As the light shielding material, an ink containing a pigment, a diffusing material, metal particles, or the like can be used (hereinafter, ink may be used synonymously with the light shielding material in the present specification).
As the ink substrate, for example, a thermosetting resin, an ultraviolet curable resin, or the like can be used. The refractive index of the ink base material is preferably lower than the refractive index of the light transmitting portion. As a result, the light utilization efficiency can be expected to be improved by total reflection even on the side surface of the groove filled with ink.

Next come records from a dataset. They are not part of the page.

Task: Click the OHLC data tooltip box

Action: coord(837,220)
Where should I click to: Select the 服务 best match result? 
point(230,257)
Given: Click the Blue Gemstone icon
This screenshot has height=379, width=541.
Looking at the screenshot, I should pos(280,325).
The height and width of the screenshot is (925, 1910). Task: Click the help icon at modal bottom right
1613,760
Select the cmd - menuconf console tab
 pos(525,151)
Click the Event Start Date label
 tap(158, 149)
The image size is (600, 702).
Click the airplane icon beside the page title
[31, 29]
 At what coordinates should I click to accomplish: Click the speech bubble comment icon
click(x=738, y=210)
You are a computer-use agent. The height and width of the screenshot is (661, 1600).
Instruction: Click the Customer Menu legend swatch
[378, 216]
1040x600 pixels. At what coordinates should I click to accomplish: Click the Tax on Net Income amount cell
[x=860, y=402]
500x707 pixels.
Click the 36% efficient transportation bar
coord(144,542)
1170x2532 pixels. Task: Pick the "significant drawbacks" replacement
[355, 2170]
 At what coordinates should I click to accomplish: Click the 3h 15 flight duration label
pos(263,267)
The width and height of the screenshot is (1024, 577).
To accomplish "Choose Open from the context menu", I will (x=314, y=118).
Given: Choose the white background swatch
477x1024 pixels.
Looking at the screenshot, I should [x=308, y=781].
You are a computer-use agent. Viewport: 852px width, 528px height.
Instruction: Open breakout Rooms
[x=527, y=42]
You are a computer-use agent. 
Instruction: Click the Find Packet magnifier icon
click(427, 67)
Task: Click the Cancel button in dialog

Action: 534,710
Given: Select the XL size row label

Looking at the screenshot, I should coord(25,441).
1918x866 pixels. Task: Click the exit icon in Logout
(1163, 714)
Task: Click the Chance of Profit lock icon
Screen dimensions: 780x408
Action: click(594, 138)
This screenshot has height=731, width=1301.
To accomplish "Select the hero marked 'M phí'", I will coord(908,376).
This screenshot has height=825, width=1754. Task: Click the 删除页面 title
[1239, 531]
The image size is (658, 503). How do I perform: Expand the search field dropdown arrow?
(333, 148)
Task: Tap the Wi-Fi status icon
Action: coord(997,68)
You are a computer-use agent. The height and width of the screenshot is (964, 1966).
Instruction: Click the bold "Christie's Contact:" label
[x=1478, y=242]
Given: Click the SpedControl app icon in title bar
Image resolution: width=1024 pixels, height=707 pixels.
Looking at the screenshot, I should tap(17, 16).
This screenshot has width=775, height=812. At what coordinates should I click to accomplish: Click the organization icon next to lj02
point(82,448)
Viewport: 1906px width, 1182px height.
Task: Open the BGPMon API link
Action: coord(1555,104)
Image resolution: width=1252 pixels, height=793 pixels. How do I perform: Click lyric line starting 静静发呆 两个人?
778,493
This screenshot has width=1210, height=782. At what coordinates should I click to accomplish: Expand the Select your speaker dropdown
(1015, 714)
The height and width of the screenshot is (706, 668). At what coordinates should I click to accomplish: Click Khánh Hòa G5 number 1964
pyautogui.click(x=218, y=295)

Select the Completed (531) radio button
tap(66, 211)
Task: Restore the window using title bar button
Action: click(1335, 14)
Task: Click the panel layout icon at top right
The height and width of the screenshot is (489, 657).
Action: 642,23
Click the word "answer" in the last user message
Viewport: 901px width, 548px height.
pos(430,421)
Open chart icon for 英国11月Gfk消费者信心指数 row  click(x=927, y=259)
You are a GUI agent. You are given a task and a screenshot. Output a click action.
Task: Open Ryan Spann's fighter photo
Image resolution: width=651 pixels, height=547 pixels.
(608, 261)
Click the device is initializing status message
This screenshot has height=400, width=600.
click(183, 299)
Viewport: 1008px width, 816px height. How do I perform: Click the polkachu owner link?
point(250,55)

  The shape of the groove 20 can be such that the side surface 21 is a straight line, a part of a parabola, or the like. A straight line is preferable in that the mold can be easily designed and manufactured. The shape of the groove 20 may be a polygonal line, an ellipse, or a hyperbola that approximates a part of a parabola. When the cross-sectional shape of the translucent part 11 is a shape approximated to a part of a parabola, it is possible to utilize the fact that light rays emitted from the parabola focus are reflected by the parabola and become parallel light perpendicular to the sheet. Can be condensed. As shown in FIG. 6, it is preferable that the shape of the translucent portion 11 is a shape in which the top of the parabola is cut by a line passing through the focal point F of the parabola and perpendicular to the symmetry axis (a parabola having a flat top).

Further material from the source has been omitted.